# Exercise material
>>>
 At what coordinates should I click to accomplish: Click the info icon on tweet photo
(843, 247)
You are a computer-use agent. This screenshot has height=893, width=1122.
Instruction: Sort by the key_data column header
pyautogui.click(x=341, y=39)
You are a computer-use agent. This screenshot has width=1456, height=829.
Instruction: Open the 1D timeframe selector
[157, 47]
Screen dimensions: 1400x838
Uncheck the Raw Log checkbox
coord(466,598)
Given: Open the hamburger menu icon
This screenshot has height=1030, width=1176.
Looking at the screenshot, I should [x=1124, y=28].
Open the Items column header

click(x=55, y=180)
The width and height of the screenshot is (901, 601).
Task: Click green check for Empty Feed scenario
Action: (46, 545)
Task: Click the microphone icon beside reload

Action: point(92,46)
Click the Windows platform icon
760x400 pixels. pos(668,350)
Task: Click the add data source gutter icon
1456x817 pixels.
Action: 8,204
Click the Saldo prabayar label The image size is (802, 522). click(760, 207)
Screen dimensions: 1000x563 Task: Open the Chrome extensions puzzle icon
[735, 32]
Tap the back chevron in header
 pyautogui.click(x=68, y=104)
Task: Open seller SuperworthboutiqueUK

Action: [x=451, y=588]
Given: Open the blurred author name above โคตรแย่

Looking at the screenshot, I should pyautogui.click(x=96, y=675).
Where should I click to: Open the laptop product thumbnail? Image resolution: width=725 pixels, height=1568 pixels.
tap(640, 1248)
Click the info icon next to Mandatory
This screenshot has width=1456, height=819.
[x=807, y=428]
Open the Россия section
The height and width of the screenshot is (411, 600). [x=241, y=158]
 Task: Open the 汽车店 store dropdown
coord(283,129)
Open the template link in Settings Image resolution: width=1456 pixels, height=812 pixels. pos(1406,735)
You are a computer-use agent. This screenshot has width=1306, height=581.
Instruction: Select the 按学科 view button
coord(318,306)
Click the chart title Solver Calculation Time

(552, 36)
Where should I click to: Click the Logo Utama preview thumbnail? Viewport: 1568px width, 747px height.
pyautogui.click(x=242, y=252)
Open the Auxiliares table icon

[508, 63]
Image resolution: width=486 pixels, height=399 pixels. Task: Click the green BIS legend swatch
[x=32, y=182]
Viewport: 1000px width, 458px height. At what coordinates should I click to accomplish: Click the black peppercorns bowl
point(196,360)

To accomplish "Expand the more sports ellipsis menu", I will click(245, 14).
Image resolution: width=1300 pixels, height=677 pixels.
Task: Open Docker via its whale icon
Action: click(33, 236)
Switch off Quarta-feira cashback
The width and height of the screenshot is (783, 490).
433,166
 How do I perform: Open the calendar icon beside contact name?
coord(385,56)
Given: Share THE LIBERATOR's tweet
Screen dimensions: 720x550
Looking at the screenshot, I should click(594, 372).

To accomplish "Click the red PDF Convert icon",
<<<
# Directive
Rewrite all the items above, swapping "Instruction" for "Command" wherever it appears and leaving everything else unchanged.

# Answer to the exercise
 At what coordinates should I click to accomplish: Click the info icon on tweet photo
(843, 247)
You are a computer-use agent. This screenshot has height=893, width=1122.
Command: Sort by the key_data column header
pyautogui.click(x=341, y=39)
You are a computer-use agent. This screenshot has width=1456, height=829.
Command: Open the 1D timeframe selector
[157, 47]
Screen dimensions: 1400x838
Uncheck the Raw Log checkbox
coord(466,598)
Given: Open the hamburger menu icon
This screenshot has height=1030, width=1176.
Looking at the screenshot, I should [x=1124, y=28].
Open the Items column header

click(x=55, y=180)
The width and height of the screenshot is (901, 601).
Task: Click green check for Empty Feed scenario
Action: (46, 545)
Task: Click the microphone icon beside reload

Action: point(92,46)
Click the Windows platform icon
760x400 pixels. pos(668,350)
Task: Click the add data source gutter icon
1456x817 pixels.
Action: 8,204
Click the Saldo prabayar label The image size is (802, 522). click(760, 207)
Screen dimensions: 1000x563 Task: Open the Chrome extensions puzzle icon
[735, 32]
Tap the back chevron in header
 pyautogui.click(x=68, y=104)
Task: Open seller SuperworthboutiqueUK

Action: [x=451, y=588]
Given: Open the blurred author name above โคตรแย่

Looking at the screenshot, I should pyautogui.click(x=96, y=675).
Where should I click to: Open the laptop product thumbnail? Image resolution: width=725 pixels, height=1568 pixels.
tap(640, 1248)
Click the info icon next to Mandatory
This screenshot has width=1456, height=819.
[x=807, y=428]
Open the Россия section
The height and width of the screenshot is (411, 600). [x=241, y=158]
 Task: Open the 汽车店 store dropdown
coord(283,129)
Open the template link in Settings Image resolution: width=1456 pixels, height=812 pixels. pos(1406,735)
You are a computer-use agent. This screenshot has width=1306, height=581.
Command: Select the 按学科 view button
coord(318,306)
Click the chart title Solver Calculation Time

(552, 36)
Where should I click to: Click the Logo Utama preview thumbnail? Viewport: 1568px width, 747px height.
pyautogui.click(x=242, y=252)
Open the Auxiliares table icon

[508, 63]
Image resolution: width=486 pixels, height=399 pixels. Task: Click the green BIS legend swatch
[x=32, y=182]
Viewport: 1000px width, 458px height. At what coordinates should I click to accomplish: Click the black peppercorns bowl
point(196,360)

To accomplish "Expand the more sports ellipsis menu", I will click(245, 14).
Image resolution: width=1300 pixels, height=677 pixels.
Task: Open Docker via its whale icon
Action: click(33, 236)
Switch off Quarta-feira cashback
The width and height of the screenshot is (783, 490).
433,166
 How do I perform: Open the calendar icon beside contact name?
coord(385,56)
Given: Share THE LIBERATOR's tweet
Screen dimensions: 720x550
Looking at the screenshot, I should click(594, 372).

To accomplish "Click the red PDF Convert icon",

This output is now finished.